Enclosed is another corrected version of patch #7 (I was too much in a hurry). You may continue reviewing that, but I'm gonna write another alternative solution tonight.
Comment #10
kbahey CreditAttribution: kbahey commentedRecording the HTTP status in statistics module is a good idea. I stopped using this module a long time ago because of scalability issues though.
My objection is mainly that we are continuing to treat the 403/404 as nodes.
We are going around the main problem, using nodes where nodes is not a good solution, than trying to find solutions for this.
Comment #11
PanchoLet's tackle this bug first, please, then we can still start a debate over the general idea! There would be a way to go before the non-node solution is as flexible as the the current solution, and I'm still not bought that this really is what we want.
How do you like the following alternative? IMHO it is the cleanest of the approaches we have seen.
Comment #12
Dave ReidWe don't need the 'description' key when adding a field:
Plus, you're adding an index in statistics_schema, but not providing an upgrade path to create the index. What need to we have to create an index on the status code field?
Comment #13
PanchoOh, now you're getting picky like me... ;)
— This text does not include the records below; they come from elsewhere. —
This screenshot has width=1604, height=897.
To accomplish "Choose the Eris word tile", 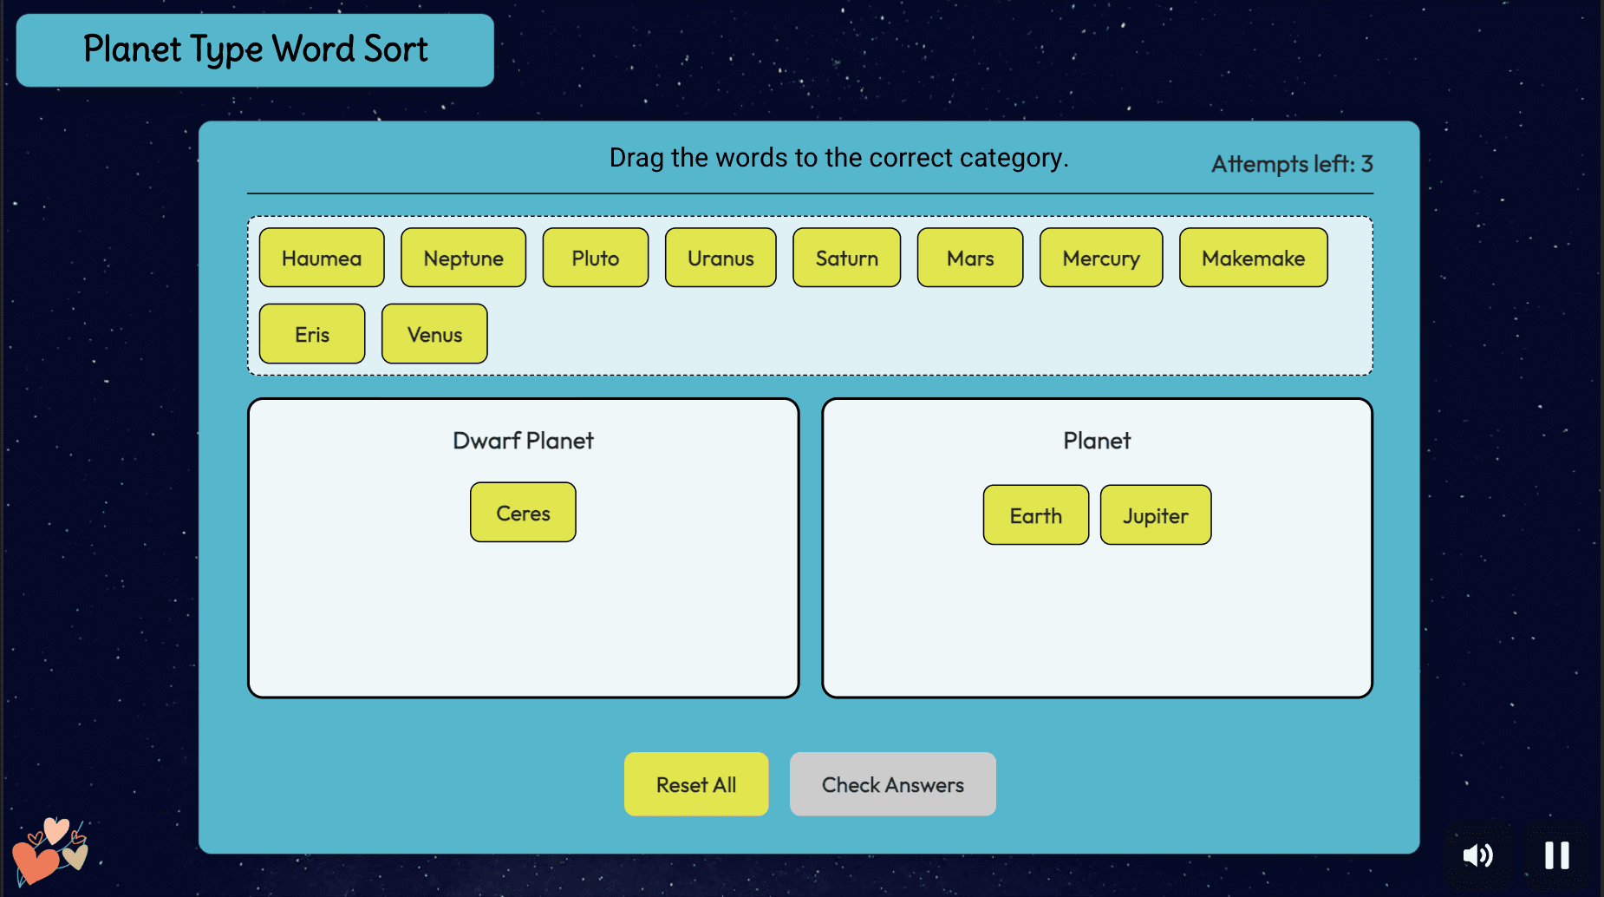I will [x=311, y=334].
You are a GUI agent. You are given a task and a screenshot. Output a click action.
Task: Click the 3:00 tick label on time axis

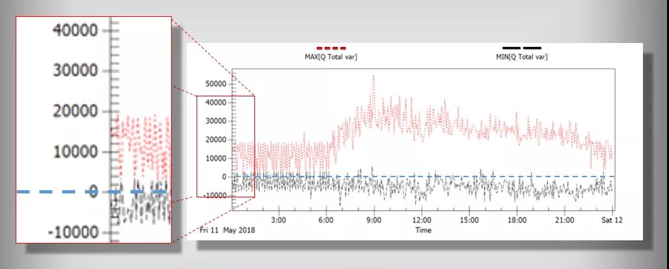[x=279, y=221]
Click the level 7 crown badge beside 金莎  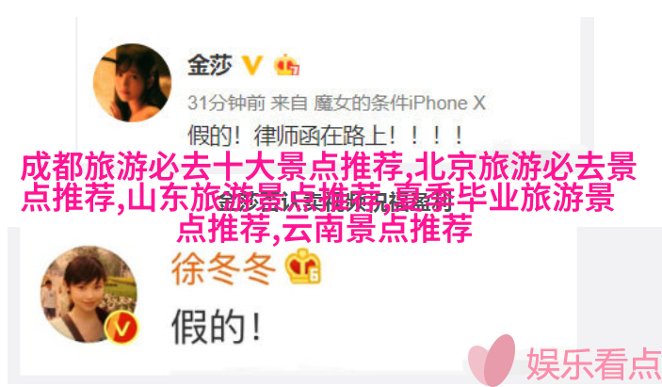pyautogui.click(x=286, y=65)
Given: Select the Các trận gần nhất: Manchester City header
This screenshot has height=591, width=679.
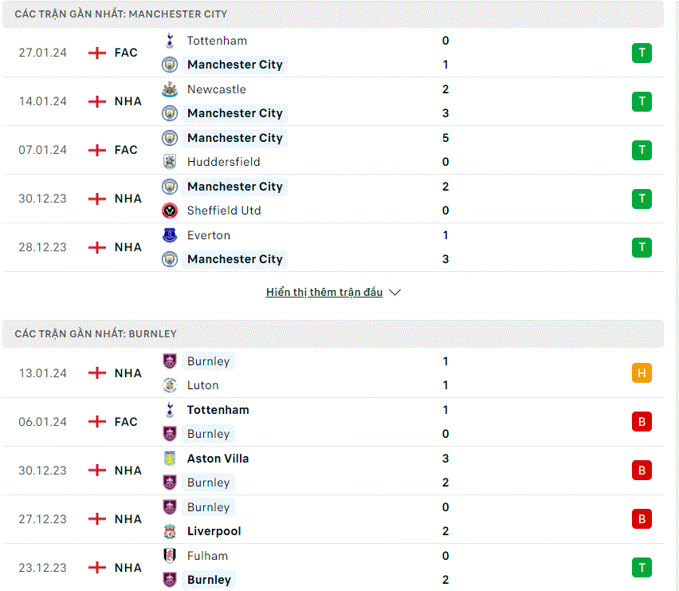Looking at the screenshot, I should pyautogui.click(x=333, y=14).
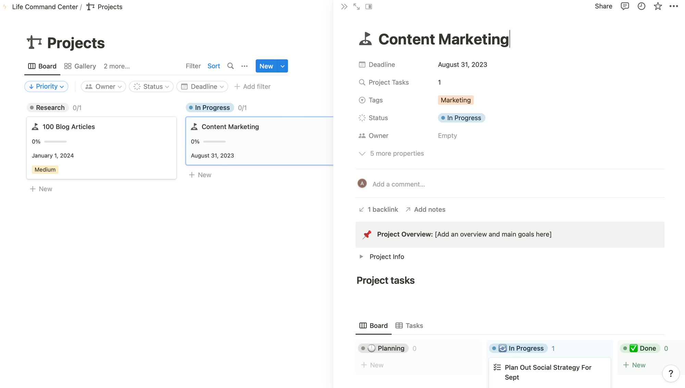The height and width of the screenshot is (388, 685).
Task: Click the help question mark icon
Action: coord(671,373)
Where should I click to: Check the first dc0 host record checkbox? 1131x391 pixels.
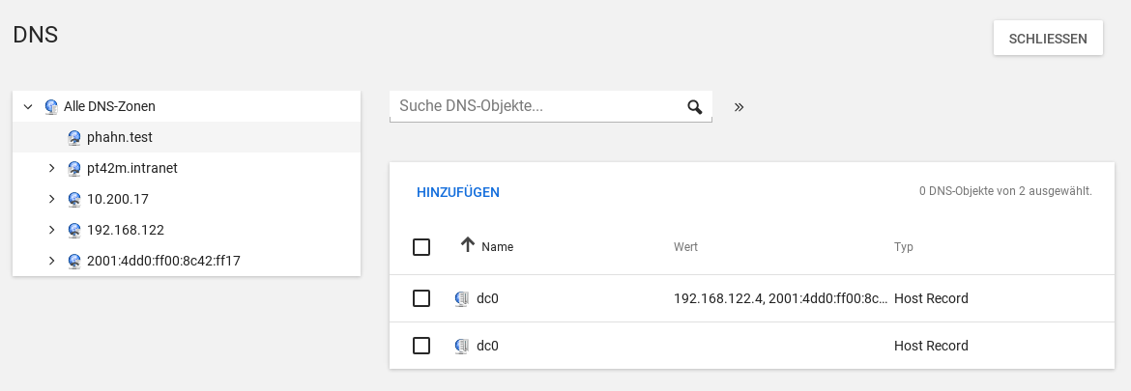421,298
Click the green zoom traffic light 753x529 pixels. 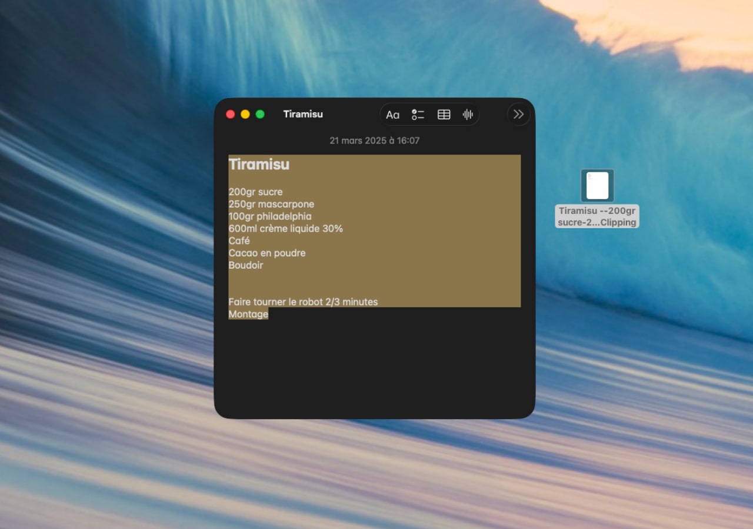pyautogui.click(x=259, y=114)
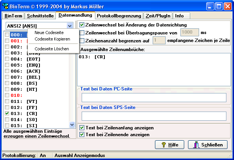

But you're absolutely right about the 'description' and the missing index upgrade path!
However, I think an index is very appropriate to be able to filter out 403s and 404 in the 'Popular content' block (see #330542: Exempt custom 403 and 404 pages from popular content and mark them yellow or red in the 'Recent hits', 'Top referrers' and 'Top pages' report. The UI part would be a separate issue though.
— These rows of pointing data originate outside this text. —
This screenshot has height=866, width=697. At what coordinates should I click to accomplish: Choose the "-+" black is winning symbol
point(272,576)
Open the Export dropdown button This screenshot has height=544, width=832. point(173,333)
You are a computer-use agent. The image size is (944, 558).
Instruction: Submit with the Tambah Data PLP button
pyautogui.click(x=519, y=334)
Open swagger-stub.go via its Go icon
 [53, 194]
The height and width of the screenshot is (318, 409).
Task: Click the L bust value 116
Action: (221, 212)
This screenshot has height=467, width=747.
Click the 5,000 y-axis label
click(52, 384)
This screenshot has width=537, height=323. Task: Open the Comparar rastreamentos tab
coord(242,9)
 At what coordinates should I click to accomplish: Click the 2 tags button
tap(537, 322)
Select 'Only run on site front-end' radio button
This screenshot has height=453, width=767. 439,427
My remaining question with this is whether you guys think that drupal_initialize_variables() is the correct (or the best) place to initialize the $http_status global or if we should put it somewhere else...
Comment #14
Dries CreditAttribution: Dries commentedThis looks like a reasonable approach. Would be ideal if it came with some tests.
Comment #15
gpk CreditAttribution: gpk commentedNote that Drupal sometimes emits other response codes, e.g. 304...
Comment #16
Dave ReidI like the idea, but I think this may also be better implemented as a function instead of introducing a whole new global variable:
So in drupal_access_denied():
And in statistics_exit():
Agreed with Dries that this will def. need tests.
Comment #17
PanchoYeah, that makes sense, though for code readability I'd prefer to call it drupal_set_http_status($status_code) and add a separate wrapper function drupal_get_http_status().
Comment #18
Dave ReidComment #19
PanchoMoving to 8.x. Might then be backported to 7.x.
Comment #20
PanchoBumping this to major priority. Can't believe it's still not fixed.
Comment #21
Tor Arne Thune CreditAttribution: Tor Arne Thune commentedWhile this is an old bug that would be great to have fixed, it doesn't classify as a major in the sense of having significant repercussions. Have a look at Priority levels of issues for the issue priority guidelines.
But anyway, would it be possible to get this issue going again by trying out Dave Reid's suggestion in #16?
Comment #22
timmillwoodMy patch in #1209532: Count node views via AJAX in the statistics module moves the statistics node_counter too hook_node_view, therefore only real nodes will get counted, rather than 404 or 403 nodes.
Comment #23
iamEAP CreditAttribution: iamEAP commentedPatch referenced in #22 is in 8.x; I've confirmed this no longer affects Drupal 8.x. Note that tests in #1326698: Proper test coverage for Statistics logging explicitly check for this.
As such, moving back to 7.x
Comment #24
vanessakovalsky CreditAttribution: vanessakovalsky as a volunteer commentedThis patch need to be backport to D7
Comment #25
poker10 CreditAttribution: poker10 at ActivIT s.r.o. commentedIf nothing was committed to D8+ (according to the comment #23), then the correct status is Needs Work, because we cannot port non-existing commit to D7 (see: https://www.drupal.org/docs/develop/issues/fields-and-other-parts-of-an-...).
However looking at this issue, the proposed changes are not small (including a change in the current behavior), so unless we will make a big progress in next 2 months, I am not sure this will have a chance to be fixed until the D7 EOL.